Table 17.2. Common `tar` Qualifiers

Command	Abbreviation	Purpose
`--absolute-paths`	`P`	Keeps the leading `/` on filenames.
`--bzip2`	`I`	Passes the archive through `bzip2` . (Not available on older versions of `tar` .)
`--directory` `dir`	`C`	Changes to the specified directory before acting.
`--exclude` `file`	(none)	Blocks `file` from being backed up.
`--exclude-from` `file`	`X`	Blocks all files listed in `file` from being backed up.
`--file [` `host` `:]` `file`	`f`	Performs backup using `file` on `host` as the archive file. (The `host` option is used in client-initiated network backups.)
`--gzip` or `”ungzip`	`z`	Passes the archive through `gzip` or `ungzip` .
`--listed-incremental=` `file`	`g`	Creates or uses an incremental backup file.
`--multi-volume`	`M`	Processes a multi-tape archive.
`--one- file-system`	`l`	Backs up or restores just one filesystem.
`--same-permissions` or `--preserve-permissions`	`p`	Preserves all username and permission information.
`--tape-length` `N`	`L`	Specifies the length of a tape in kilobytes; used in conjunction with `”multi-volume` .
`--verbose`	`v`	Displays filenames as they're processed .
`--verify`	`W`	Compares original files to archive immediately after writing it.
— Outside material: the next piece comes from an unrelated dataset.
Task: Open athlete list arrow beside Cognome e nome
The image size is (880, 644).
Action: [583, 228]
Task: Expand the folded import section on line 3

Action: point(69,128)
As an example of these options in use, suppose a computer has a SCSI tape drive, which can be accessed as /dev/st0 or /dev/nst0 . You could back up the /home directory of this computer, preserving all permissions and displaying the filenames as they're backed up, with the following command:

 #  tar --create --verbose --file /dev/st0 /home

The abbreviations shown in Tables 17.1 and 17.2 allow for a somewhat more succinct variant of this command:

 #  tar cvf /dev/st0 /home

A few tar options deserve special discussion. These are --one-file-system , ”same-permissions , --listed-incremental , and --verify . The --one-file-system option is particularly useful for backups because Linux systems may include virtual filesystems (such as /proc ), removable media, and perhaps even regular filesystems that should not be backed up. Using --one-file-system forces tar to back up only the directories or files you specify, so when you use this option, you should list all the partitions you want to back up. Alternatively, you could omit --one-file-system and use --exclude or --exclude-from to explicitly block directories such as /proc from being backed up.
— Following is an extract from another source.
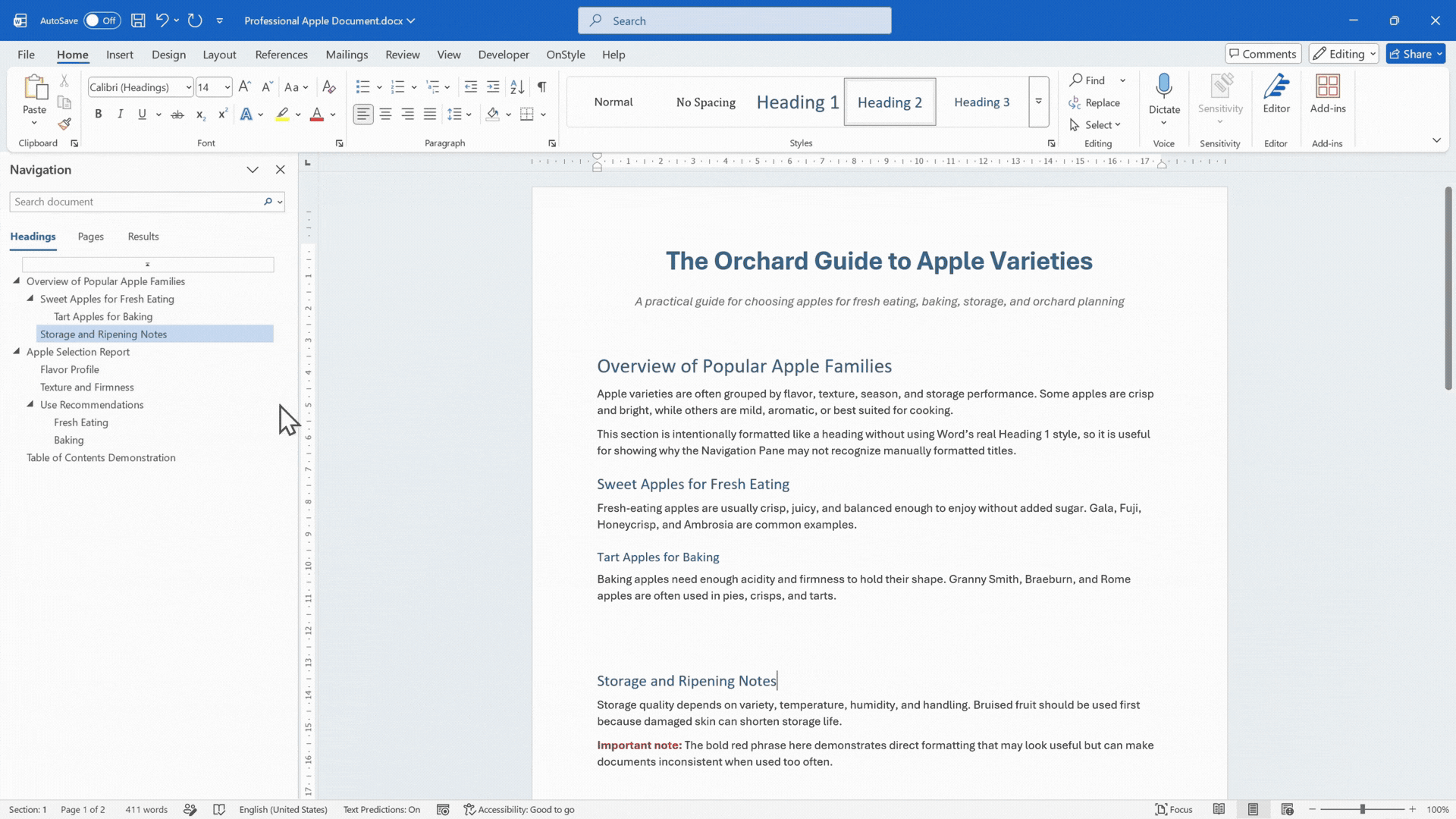Image resolution: width=1456 pixels, height=819 pixels.
Task: Expand the Styles gallery more arrow
Action: (x=1038, y=102)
The --same-permissions option is particularly important when backing up system files because tar sometimes loses certain permissions, particularly those that are not allowed by the current umask value. This option is important when restoring files, but not when backing them up.

The --listed-incremental option creates or uses a file that records information on the files that tar backs up. The first time the program is run with this option, the specified file is created and all files are backed up. Subsequent uses of this option cause only files that have been added or changed since the last backup to be backed up. This allows tar to create a partial backup, which is much smaller than the regular full backup. Many administrators perform full backups every week or month, and partial backups on a daily basis. This provides good protection against disaster with minimal effort. (When restoring incremental backups, though, you may find files you've intentionally deleted have been restored, because the increment procedure doesn't mark files deleted since the last backup as deleted.) In a network environment, you may want to rotate which machines receive full backups on any given day ”for instance, machine1 on Monday, machine2 on Tuesday, and so on.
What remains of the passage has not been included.